Kaine has said he wants to raise the commonwealth's tax on cigarettes from 30 to 60 cents per pack. The national average is $1.20 per pack. Virginia ranks 47th in the nation on cigarette taxes.

Senate Majority Leader Richard L. Saslaw (D-Fairfax) said he supports the cigarette tax increase. House Speaker William J. Howell (R-Stafford) said he opposes raising taxes in tough economic times, especially when it singles out one industry.

"A cigarette excise-tax increase would be unfair to adult smokers and negatively impact Virginia's manufacturers, tobacco growers, wholesalers and retailers and the jobs they provide,'' said Bill Phelps, a spokesman for Altria Group, parent of Philip Morris, which is based in Richmond.

As tobacco companies fight the increase, health advocates and other special-interest groups that do not want their budgets cut will lobby for it.

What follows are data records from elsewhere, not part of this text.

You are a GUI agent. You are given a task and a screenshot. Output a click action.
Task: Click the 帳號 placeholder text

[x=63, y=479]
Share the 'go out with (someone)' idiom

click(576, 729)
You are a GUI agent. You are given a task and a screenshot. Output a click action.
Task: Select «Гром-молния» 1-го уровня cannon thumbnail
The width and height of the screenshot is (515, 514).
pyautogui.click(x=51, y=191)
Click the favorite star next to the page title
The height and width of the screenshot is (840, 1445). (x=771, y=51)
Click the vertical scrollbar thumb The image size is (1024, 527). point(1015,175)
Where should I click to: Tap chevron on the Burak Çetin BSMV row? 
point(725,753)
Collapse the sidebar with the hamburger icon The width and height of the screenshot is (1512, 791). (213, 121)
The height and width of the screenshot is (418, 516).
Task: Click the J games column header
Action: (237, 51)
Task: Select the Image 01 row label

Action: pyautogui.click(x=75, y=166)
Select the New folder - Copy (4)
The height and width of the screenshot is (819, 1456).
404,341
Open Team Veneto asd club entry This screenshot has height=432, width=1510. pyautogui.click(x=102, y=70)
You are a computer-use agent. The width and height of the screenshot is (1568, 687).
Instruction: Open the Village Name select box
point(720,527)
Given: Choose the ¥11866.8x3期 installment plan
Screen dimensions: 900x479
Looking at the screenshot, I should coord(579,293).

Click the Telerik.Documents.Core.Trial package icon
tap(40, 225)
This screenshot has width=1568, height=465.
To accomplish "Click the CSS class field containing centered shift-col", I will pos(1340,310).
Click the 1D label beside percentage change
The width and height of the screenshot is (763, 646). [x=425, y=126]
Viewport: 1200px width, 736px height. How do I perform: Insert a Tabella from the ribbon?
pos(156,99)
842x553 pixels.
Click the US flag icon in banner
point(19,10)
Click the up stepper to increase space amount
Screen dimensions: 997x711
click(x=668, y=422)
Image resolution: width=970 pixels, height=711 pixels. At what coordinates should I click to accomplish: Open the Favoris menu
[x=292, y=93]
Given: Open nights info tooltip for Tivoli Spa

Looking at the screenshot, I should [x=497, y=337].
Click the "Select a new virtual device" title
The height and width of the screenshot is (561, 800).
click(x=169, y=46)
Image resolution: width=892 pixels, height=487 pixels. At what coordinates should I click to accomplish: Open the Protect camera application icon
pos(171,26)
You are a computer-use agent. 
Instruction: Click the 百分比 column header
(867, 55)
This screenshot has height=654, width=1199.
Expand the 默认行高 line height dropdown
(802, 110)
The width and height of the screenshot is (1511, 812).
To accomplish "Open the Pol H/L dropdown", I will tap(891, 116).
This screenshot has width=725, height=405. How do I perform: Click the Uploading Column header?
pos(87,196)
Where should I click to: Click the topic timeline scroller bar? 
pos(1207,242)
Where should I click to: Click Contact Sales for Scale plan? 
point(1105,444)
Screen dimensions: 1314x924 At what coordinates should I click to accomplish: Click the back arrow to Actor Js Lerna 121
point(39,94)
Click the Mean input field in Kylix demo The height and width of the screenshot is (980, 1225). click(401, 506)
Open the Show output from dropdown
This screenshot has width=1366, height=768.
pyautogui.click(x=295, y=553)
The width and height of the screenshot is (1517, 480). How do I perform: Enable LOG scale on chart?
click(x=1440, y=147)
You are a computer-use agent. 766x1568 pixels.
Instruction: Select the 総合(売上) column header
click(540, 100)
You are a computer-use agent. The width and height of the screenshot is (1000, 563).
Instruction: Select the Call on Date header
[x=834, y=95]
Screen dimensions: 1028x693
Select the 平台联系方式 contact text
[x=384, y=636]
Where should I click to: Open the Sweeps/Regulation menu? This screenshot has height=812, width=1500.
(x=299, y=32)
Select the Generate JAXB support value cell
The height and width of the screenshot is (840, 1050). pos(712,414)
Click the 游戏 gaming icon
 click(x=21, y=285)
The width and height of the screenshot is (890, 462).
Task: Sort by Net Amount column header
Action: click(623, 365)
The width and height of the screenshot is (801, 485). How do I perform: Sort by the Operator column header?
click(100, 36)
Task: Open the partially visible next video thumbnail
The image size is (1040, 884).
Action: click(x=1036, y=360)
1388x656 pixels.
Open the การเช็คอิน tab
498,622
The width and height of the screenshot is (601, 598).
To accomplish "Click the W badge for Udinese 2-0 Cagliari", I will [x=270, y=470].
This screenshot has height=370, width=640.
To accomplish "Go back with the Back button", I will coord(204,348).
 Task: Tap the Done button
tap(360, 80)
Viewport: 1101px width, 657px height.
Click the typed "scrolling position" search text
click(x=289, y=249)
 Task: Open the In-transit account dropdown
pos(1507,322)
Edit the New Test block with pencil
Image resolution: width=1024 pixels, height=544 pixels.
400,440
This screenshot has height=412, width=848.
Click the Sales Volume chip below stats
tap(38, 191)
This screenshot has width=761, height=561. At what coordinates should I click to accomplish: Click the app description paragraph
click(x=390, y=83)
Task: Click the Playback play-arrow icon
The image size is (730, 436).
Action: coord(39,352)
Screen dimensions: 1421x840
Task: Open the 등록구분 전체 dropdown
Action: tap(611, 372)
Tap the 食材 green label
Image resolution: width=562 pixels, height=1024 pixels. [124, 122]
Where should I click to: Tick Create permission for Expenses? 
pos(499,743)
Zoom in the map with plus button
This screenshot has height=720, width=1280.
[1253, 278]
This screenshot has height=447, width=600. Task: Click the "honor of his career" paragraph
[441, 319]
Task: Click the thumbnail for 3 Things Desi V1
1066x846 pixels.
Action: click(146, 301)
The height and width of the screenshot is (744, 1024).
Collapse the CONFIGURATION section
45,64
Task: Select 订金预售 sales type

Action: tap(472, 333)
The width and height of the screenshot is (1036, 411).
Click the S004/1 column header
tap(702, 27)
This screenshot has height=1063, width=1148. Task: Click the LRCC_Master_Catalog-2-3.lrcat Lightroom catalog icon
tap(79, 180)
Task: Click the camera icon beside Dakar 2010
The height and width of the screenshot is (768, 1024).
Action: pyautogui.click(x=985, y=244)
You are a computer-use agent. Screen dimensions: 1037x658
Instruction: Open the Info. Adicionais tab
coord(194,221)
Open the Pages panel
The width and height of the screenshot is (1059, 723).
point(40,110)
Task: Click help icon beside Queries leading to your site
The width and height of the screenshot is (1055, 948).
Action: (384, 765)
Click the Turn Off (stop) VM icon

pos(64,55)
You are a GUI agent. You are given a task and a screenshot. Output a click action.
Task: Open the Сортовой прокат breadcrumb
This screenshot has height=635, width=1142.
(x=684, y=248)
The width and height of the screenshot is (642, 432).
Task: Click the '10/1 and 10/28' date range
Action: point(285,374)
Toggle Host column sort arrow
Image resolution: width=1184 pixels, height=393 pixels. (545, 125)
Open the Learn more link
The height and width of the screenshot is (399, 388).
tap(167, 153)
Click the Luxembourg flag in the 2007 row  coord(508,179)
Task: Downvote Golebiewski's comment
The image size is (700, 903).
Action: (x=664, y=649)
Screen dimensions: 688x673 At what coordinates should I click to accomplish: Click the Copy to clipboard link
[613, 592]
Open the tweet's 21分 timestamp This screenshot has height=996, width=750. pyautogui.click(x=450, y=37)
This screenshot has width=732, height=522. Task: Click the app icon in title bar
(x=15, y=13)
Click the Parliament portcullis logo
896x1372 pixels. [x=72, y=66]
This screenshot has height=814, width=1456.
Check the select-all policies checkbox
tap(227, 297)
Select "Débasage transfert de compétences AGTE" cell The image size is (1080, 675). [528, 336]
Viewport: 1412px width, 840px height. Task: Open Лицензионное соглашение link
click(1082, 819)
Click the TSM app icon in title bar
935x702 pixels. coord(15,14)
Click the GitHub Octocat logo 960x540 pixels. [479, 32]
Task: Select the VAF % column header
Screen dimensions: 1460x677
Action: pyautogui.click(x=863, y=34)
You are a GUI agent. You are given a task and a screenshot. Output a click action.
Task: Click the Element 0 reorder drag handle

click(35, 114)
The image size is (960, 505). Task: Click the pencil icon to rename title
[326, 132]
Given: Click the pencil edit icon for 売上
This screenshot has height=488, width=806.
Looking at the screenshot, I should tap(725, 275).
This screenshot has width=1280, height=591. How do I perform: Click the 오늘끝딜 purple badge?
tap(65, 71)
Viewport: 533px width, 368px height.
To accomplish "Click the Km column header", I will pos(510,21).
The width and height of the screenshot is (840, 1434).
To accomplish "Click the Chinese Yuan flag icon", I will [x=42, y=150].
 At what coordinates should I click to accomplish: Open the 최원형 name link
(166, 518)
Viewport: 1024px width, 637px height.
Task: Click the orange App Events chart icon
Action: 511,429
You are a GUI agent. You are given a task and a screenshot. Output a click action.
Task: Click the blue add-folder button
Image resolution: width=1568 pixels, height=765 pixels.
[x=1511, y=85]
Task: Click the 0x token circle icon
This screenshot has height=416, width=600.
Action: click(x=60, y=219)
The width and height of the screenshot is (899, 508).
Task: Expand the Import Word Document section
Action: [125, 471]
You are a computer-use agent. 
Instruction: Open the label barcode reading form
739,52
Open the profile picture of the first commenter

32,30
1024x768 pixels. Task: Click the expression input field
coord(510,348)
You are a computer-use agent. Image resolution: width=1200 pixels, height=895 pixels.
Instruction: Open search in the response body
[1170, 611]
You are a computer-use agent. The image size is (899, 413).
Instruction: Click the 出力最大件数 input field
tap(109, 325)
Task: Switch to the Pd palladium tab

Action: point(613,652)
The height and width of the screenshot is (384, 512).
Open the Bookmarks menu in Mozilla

Keenan Caldwell, state director of government relations for the American Cancer Society, said the General Assembly should go further with the increase to prevent children from smoking and encourage healthier living.

It would be the second tax increase on cigarettes in five years. In 2004, the General Assembly approved a tenfold increase of its 2.5-cent cigarette tax, the nation's lowest at the time.

Kaine also wants to stop allowing retailers to keep a portion of the sales taxes they collect. Republican legislators and business groups consider the change a tax on small companies.

"Retailers throughout the commonwealth are struggling now because of the weak economy,'' said Julia Ciarlo Hammond, state director of the National Federation of Independent Business. "Taking away vendors' compensation now would further hurt an industry that's already in pain."

Kaine dismisses talk that legislators will outright reject his tax recommendations, saying he thinks the General Assembly will give them a fair hearing. If legislators reject the tax proposals, they will have to find $200 million in additional cuts in the budget.

"There needs to be some sharing of this burden, and I think most people understand that,'' Kaine said.